• **Activity**: Check every line of the material below for the string "menu", and return the ones that have it.
########################################
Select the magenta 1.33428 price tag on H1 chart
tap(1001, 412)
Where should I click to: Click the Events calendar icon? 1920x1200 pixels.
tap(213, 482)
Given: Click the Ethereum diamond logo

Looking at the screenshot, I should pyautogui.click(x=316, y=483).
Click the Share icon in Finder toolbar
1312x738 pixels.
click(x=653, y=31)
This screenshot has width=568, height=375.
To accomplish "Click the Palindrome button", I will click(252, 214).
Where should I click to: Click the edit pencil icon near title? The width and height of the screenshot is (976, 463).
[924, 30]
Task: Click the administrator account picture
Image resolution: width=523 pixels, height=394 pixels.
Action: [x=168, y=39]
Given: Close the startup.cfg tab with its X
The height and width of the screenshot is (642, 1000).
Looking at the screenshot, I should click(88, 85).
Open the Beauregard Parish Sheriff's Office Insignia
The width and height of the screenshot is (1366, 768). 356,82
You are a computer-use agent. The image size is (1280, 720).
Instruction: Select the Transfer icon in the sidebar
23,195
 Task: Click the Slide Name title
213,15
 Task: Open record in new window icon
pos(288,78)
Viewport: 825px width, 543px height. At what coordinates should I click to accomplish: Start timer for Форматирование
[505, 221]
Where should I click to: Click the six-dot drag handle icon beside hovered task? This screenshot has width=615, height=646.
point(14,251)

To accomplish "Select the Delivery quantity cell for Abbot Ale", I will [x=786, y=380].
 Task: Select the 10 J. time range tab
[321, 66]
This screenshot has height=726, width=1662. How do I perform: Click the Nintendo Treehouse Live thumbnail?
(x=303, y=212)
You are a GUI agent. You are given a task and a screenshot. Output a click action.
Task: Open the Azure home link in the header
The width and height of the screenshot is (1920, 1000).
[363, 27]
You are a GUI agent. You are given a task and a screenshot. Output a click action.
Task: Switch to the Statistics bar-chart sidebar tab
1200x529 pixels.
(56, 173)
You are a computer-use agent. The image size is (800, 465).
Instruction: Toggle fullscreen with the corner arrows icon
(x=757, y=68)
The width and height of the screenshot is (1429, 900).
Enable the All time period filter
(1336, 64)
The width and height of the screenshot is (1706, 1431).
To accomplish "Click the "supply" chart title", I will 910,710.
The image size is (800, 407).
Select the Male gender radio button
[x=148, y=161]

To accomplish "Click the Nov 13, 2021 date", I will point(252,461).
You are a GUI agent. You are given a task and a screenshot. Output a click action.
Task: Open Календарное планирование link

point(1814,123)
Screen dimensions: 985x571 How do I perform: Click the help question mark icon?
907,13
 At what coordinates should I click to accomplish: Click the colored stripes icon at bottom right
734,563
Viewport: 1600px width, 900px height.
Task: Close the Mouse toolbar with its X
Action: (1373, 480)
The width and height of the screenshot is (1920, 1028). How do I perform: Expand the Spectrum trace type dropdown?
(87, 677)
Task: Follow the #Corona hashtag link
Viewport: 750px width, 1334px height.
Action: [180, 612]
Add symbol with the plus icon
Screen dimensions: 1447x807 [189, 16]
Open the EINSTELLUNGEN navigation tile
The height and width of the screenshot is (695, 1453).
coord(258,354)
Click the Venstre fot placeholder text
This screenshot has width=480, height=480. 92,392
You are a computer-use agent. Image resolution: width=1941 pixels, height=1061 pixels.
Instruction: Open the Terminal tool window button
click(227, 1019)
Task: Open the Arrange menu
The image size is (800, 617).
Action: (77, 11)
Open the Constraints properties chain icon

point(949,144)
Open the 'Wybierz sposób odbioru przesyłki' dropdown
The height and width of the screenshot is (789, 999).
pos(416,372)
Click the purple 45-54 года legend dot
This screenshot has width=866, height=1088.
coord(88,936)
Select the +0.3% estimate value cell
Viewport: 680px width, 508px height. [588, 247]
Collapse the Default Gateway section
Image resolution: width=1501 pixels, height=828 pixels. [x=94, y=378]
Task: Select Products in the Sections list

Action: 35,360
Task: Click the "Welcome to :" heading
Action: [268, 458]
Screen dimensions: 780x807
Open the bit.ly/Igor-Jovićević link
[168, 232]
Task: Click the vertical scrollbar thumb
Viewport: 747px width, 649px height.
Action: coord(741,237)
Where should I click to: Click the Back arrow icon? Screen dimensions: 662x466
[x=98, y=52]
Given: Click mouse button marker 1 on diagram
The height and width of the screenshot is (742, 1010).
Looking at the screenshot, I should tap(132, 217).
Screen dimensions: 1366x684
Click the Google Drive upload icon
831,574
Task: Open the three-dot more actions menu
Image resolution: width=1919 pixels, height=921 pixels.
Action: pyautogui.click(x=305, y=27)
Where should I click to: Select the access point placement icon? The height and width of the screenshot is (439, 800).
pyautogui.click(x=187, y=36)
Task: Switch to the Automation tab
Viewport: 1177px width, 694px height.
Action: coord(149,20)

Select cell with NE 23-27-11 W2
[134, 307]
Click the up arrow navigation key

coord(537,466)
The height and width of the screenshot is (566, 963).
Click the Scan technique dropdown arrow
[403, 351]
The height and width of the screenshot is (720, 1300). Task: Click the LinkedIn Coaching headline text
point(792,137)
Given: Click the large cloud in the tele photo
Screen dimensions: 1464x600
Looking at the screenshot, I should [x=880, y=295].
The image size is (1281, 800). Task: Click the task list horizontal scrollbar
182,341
########################################
• **Exercise output**:
Task: Open the Arrange menu
Task: Open the three-dot more actions menu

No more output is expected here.